▶ **TASK STATEMENT**:
Locate the string "legend" throughout the material and copy every line in which it occurs.

---------- PROVIDED DATA

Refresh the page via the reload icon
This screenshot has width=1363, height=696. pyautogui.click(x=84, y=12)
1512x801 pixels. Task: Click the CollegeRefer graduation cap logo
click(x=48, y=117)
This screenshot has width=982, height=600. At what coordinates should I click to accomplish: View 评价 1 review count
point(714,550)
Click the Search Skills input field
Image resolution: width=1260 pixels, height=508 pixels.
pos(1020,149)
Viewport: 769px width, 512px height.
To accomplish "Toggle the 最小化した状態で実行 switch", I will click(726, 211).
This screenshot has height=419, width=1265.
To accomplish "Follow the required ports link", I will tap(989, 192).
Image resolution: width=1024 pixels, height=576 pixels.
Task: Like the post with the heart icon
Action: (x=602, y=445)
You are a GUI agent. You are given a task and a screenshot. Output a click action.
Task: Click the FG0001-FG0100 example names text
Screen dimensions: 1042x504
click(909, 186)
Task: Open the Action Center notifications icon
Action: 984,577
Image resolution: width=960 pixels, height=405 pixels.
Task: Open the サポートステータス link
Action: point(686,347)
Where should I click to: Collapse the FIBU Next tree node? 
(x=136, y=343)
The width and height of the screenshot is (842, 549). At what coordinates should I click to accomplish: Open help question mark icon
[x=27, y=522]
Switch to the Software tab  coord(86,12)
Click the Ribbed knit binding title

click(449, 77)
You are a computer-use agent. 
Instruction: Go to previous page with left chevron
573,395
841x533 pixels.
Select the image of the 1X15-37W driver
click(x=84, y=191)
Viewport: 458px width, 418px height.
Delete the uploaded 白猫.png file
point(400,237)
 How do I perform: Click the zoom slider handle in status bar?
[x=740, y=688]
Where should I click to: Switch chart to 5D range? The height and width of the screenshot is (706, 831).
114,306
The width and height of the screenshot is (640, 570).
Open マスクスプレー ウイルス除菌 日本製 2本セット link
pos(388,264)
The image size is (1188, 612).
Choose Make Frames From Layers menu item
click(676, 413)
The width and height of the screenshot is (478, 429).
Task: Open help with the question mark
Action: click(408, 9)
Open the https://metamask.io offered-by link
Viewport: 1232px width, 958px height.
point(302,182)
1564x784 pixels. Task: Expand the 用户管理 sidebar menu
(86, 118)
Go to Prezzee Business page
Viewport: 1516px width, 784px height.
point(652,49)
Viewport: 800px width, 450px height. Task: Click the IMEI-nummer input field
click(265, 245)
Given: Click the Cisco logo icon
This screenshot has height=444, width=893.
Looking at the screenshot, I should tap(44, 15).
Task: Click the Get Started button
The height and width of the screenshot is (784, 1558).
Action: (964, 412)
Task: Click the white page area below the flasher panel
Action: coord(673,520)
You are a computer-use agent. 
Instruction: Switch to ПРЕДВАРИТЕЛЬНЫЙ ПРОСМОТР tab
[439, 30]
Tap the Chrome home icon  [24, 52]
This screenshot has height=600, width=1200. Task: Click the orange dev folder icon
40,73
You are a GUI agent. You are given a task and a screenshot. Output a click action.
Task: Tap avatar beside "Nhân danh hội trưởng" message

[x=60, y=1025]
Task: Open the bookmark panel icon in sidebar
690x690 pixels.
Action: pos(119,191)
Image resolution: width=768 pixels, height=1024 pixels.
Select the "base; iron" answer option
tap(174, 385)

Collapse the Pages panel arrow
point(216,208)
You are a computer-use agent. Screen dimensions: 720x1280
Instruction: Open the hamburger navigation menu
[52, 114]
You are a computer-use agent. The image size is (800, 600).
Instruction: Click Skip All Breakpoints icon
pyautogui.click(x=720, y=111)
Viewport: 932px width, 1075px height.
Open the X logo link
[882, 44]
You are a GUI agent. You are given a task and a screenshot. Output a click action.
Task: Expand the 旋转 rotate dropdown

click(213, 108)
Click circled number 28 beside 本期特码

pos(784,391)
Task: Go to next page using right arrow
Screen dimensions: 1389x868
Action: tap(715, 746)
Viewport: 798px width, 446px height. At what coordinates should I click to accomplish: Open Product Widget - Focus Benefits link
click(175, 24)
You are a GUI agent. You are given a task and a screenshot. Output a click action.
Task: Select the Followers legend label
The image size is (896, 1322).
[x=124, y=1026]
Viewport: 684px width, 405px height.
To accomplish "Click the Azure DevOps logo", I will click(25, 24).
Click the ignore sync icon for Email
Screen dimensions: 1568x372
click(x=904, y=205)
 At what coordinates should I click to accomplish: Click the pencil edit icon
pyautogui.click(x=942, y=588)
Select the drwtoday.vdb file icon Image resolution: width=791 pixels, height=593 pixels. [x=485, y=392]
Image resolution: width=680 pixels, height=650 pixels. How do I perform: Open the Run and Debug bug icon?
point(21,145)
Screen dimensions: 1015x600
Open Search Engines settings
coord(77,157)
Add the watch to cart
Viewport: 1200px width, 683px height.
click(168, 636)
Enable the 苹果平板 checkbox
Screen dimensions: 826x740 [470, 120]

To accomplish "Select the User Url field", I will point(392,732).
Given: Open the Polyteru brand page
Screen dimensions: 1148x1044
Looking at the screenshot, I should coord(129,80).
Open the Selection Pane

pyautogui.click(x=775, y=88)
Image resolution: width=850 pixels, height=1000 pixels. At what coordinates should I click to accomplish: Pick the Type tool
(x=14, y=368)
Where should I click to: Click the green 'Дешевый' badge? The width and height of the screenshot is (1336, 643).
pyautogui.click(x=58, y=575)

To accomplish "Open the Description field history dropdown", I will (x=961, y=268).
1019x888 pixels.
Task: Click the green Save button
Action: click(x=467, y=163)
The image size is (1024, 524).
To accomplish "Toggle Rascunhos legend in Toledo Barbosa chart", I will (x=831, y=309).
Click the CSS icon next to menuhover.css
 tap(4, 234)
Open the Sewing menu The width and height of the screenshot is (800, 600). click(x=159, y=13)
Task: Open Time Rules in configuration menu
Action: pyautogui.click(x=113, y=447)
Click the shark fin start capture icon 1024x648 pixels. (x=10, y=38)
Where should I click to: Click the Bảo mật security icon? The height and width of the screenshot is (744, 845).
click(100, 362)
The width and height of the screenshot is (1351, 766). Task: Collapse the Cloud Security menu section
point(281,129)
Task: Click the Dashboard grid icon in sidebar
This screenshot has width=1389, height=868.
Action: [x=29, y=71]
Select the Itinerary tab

--------------------

▶ **TASK RESULT**:
Task: Select the Followers legend label
To accomplish "Toggle Rascunhos legend in Toledo Barbosa chart", I will (x=831, y=309).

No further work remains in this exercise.